Lay out the lines from the start of the records through the line containing "will pyautogui.click(x=81, y=223)." as a Markdown table with the columns Row and Line, numbering each row and leaving out blank lines.

···

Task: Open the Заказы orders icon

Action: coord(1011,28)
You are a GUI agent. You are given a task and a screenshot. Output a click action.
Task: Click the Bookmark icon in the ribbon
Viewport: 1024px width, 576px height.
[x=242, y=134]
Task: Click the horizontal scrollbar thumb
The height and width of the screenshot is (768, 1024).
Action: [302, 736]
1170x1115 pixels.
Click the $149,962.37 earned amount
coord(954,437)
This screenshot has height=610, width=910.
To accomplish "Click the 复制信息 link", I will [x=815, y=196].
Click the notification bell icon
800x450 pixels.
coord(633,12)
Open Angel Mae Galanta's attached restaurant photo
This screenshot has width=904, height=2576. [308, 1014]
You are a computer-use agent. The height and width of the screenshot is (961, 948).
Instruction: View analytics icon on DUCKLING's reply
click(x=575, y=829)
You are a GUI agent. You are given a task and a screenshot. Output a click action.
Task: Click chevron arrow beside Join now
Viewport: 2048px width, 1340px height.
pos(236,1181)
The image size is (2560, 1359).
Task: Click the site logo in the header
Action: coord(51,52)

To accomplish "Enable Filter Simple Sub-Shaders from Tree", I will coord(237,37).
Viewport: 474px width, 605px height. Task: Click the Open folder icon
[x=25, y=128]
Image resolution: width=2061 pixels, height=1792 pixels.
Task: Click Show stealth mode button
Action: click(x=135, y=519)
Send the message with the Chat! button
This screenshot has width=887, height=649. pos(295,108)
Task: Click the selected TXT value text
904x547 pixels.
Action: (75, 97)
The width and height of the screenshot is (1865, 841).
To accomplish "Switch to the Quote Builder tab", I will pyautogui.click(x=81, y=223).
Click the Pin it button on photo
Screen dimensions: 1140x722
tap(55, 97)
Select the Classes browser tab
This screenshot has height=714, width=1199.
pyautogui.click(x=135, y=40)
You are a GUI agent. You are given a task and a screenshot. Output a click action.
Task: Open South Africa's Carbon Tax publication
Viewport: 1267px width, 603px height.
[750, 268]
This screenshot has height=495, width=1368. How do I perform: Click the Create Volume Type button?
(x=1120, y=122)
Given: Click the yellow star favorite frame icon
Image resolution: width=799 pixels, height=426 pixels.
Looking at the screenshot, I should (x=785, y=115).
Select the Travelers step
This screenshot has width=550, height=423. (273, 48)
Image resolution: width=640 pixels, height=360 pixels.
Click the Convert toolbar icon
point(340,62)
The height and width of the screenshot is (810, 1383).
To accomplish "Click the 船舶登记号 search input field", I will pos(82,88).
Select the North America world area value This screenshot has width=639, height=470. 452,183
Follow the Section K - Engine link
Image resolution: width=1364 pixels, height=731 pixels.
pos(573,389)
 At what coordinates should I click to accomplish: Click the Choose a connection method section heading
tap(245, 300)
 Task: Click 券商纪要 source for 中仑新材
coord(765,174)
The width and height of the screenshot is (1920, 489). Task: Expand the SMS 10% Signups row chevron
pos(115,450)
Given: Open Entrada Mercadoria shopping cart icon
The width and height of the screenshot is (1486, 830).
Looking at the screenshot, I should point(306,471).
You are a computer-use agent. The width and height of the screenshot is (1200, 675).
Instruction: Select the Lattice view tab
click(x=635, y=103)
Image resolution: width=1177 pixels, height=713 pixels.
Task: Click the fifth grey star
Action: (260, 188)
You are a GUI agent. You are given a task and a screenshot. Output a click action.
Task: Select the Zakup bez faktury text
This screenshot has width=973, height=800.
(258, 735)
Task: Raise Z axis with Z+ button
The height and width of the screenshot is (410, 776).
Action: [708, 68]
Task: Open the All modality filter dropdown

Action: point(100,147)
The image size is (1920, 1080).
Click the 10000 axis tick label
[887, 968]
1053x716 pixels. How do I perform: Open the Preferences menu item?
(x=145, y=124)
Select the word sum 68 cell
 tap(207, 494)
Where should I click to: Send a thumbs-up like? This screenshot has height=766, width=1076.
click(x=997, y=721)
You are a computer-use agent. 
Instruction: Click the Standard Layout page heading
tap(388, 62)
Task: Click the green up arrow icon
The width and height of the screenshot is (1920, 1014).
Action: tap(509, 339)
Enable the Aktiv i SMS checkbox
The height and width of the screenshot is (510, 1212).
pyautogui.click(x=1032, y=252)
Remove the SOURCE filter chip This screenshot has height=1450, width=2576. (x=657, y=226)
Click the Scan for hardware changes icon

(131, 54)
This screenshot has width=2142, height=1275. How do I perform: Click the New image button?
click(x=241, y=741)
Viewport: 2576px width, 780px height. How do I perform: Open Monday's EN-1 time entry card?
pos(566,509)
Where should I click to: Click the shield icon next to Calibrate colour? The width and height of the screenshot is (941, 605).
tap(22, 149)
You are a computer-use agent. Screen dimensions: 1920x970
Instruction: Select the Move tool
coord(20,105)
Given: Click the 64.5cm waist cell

···

*WRITTEN SOLUTION:*
| Row | Line |
|---|---|
| 1 | Task: Open the Заказы orders icon |
| 2 | Action: coord(1011,28) |
| 3 | You are a GUI agent. You are given a task and a screenshot. Output a click action. |
| 4 | Task: Click the Bookmark icon in the ribbon |
| 5 | Viewport: 1024px width, 576px height. |
| 6 | [x=242, y=134] |
| 7 | Task: Click the horizontal scrollbar thumb |
| 8 | The height and width of the screenshot is (768, 1024). |
| 9 | Action: [302, 736] |
| 10 | 1170x1115 pixels. |
| 11 | Click the $149,962.37 earned amount |
| 12 | coord(954,437) |
| 13 | This screenshot has height=610, width=910. |
| 14 | To accomplish "Click the 复制信息 link", I will [x=815, y=196]. |
| 15 | Click the notification bell icon |
| 16 | 800x450 pixels. |
| 17 | coord(633,12) |
| 18 | Open Angel Mae Galanta's attached restaurant photo |
| 19 | This screenshot has width=904, height=2576. [308, 1014] |
| 20 | You are a computer-use agent. The height and width of the screenshot is (961, 948). |
| 21 | Instruction: View analytics icon on DUCKLING's reply |
| 22 | click(x=575, y=829) |
| 23 | You are a GUI agent. You are given a task and a screenshot. Output a click action. |
| 24 | Task: Click chevron arrow beside Join now |
| 25 | Viewport: 2048px width, 1340px height. |
| 26 | pos(236,1181) |
| 27 | The image size is (2560, 1359). |
| 28 | Task: Click the site logo in the header |
| 29 | Action: coord(51,52) |
| 30 | To accomplish "Enable Filter Simple Sub-Shaders from Tree", I will coord(237,37). |
| 31 | Viewport: 474px width, 605px height. Task: Click the Open folder icon |
| 32 | [x=25, y=128] |
| 33 | Image resolution: width=2061 pixels, height=1792 pixels. |
| 34 | Task: Click Show stealth mode button |
| 35 | Action: click(x=135, y=519) |
| 36 | Send the message with the Chat! button |
| 37 | This screenshot has width=887, height=649. pos(295,108) |
| 38 | Task: Click the selected TXT value text |
| 39 | 904x547 pixels. |
| 40 | Action: (75, 97) |
| 41 | The width and height of the screenshot is (1865, 841). |
| 42 | To accomplish "Switch to the Quote Builder tab", I will pyautogui.click(x=81, y=223). |